Obiettivo:
Ricopia tutte le righe seguenti senza cambiare nulla.
+++ Dati di partenza +++
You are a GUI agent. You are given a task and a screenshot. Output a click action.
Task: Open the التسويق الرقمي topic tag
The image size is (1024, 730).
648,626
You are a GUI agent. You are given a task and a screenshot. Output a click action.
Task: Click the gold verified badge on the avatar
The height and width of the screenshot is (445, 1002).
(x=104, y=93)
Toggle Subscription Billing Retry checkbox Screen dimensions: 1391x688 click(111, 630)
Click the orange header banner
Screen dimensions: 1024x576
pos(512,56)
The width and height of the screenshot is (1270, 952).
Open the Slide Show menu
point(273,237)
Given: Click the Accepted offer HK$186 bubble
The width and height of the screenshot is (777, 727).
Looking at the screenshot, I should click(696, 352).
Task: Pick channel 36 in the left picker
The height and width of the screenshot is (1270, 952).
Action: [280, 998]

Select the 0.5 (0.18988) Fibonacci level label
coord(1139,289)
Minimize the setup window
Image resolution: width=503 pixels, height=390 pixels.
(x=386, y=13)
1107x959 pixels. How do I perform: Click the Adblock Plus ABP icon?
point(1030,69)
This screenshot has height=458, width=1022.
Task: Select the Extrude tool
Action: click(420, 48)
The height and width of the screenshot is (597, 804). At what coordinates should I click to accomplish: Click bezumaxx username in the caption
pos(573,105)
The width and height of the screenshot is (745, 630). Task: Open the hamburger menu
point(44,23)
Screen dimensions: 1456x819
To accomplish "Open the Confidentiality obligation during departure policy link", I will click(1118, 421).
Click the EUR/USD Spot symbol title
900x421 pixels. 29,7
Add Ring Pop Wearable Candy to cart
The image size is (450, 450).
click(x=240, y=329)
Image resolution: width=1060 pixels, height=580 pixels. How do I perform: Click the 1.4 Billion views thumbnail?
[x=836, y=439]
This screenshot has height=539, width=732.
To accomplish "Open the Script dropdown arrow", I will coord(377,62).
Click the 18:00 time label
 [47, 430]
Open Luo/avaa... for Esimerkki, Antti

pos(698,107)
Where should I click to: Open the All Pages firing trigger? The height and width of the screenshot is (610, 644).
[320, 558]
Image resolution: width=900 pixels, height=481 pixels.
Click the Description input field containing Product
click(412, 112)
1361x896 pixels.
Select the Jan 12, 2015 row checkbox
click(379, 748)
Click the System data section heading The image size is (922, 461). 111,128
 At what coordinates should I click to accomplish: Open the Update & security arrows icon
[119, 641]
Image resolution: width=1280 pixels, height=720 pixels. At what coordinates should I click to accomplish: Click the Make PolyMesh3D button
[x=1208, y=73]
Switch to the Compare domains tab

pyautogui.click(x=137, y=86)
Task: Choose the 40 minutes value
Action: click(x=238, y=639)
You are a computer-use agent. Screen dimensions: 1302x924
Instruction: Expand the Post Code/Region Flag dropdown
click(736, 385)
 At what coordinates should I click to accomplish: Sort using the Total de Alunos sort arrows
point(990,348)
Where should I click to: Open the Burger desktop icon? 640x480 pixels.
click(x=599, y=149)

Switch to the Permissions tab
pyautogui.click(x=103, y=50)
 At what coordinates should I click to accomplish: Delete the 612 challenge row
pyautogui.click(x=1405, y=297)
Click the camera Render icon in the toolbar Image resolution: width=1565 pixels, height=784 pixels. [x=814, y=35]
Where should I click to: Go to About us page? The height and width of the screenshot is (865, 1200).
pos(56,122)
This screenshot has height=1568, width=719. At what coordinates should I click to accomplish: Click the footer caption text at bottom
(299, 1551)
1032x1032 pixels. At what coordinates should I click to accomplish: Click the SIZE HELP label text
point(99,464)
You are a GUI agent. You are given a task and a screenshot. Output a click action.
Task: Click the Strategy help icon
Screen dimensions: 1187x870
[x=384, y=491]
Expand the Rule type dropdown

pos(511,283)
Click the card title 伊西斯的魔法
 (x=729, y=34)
+++
Risposta completa:
You are a GUI agent. You are given a task and a screenshot. Output a click action.
Task: Open the التسويق الرقمي topic tag
The image size is (1024, 730).
648,626
You are a GUI agent. You are given a task and a screenshot. Output a click action.
Task: Click the gold verified badge on the avatar
The height and width of the screenshot is (445, 1002).
(x=104, y=93)
Toggle Subscription Billing Retry checkbox Screen dimensions: 1391x688 click(111, 630)
Click the orange header banner
Screen dimensions: 1024x576
pos(512,56)
The width and height of the screenshot is (1270, 952).
Open the Slide Show menu
point(273,237)
Given: Click the Accepted offer HK$186 bubble
The width and height of the screenshot is (777, 727).
Looking at the screenshot, I should click(696, 352).
Task: Pick channel 36 in the left picker
The height and width of the screenshot is (1270, 952).
Action: [280, 998]

Select the 0.5 (0.18988) Fibonacci level label
coord(1139,289)
Minimize the setup window
Image resolution: width=503 pixels, height=390 pixels.
(x=386, y=13)
1107x959 pixels. How do I perform: Click the Adblock Plus ABP icon?
point(1030,69)
This screenshot has height=458, width=1022.
Task: Select the Extrude tool
Action: click(420, 48)
The height and width of the screenshot is (597, 804). At what coordinates should I click to accomplish: Click bezumaxx username in the caption
pos(573,105)
The width and height of the screenshot is (745, 630). Task: Open the hamburger menu
point(44,23)
Screen dimensions: 1456x819
To accomplish "Open the Confidentiality obligation during departure policy link", I will click(1118, 421).
Click the EUR/USD Spot symbol title
900x421 pixels. 29,7
Add Ring Pop Wearable Candy to cart
The image size is (450, 450).
click(x=240, y=329)
Image resolution: width=1060 pixels, height=580 pixels. How do I perform: Click the 1.4 Billion views thumbnail?
[x=836, y=439]
This screenshot has height=539, width=732.
To accomplish "Open the Script dropdown arrow", I will coord(377,62).
Click the 18:00 time label
 [47, 430]
Open Luo/avaa... for Esimerkki, Antti

pos(698,107)
Where should I click to: Open the All Pages firing trigger? The height and width of the screenshot is (610, 644).
[320, 558]
Image resolution: width=900 pixels, height=481 pixels.
Click the Description input field containing Product
click(412, 112)
1361x896 pixels.
Select the Jan 12, 2015 row checkbox
click(379, 748)
Click the System data section heading The image size is (922, 461). 111,128
 At what coordinates should I click to accomplish: Open the Update & security arrows icon
[119, 641]
Image resolution: width=1280 pixels, height=720 pixels. At what coordinates should I click to accomplish: Click the Make PolyMesh3D button
[x=1208, y=73]
Switch to the Compare domains tab

pyautogui.click(x=137, y=86)
Task: Choose the 40 minutes value
Action: click(x=238, y=639)
You are a computer-use agent. Screen dimensions: 1302x924
Instruction: Expand the Post Code/Region Flag dropdown
click(736, 385)
 At what coordinates should I click to accomplish: Sort using the Total de Alunos sort arrows
point(990,348)
Where should I click to: Open the Burger desktop icon? 640x480 pixels.
click(x=599, y=149)

Switch to the Permissions tab
pyautogui.click(x=103, y=50)
 At what coordinates should I click to accomplish: Delete the 612 challenge row
pyautogui.click(x=1405, y=297)
Click the camera Render icon in the toolbar Image resolution: width=1565 pixels, height=784 pixels. [x=814, y=35]
Where should I click to: Go to About us page? The height and width of the screenshot is (865, 1200).
pos(56,122)
This screenshot has height=1568, width=719. At what coordinates should I click to accomplish: Click the footer caption text at bottom
(299, 1551)
1032x1032 pixels. At what coordinates should I click to accomplish: Click the SIZE HELP label text
point(99,464)
You are a GUI agent. You are given a task and a screenshot. Output a click action.
Task: Click the Strategy help icon
Screen dimensions: 1187x870
[x=384, y=491]
Expand the Rule type dropdown

pos(511,283)
Click the card title 伊西斯的魔法
 (x=729, y=34)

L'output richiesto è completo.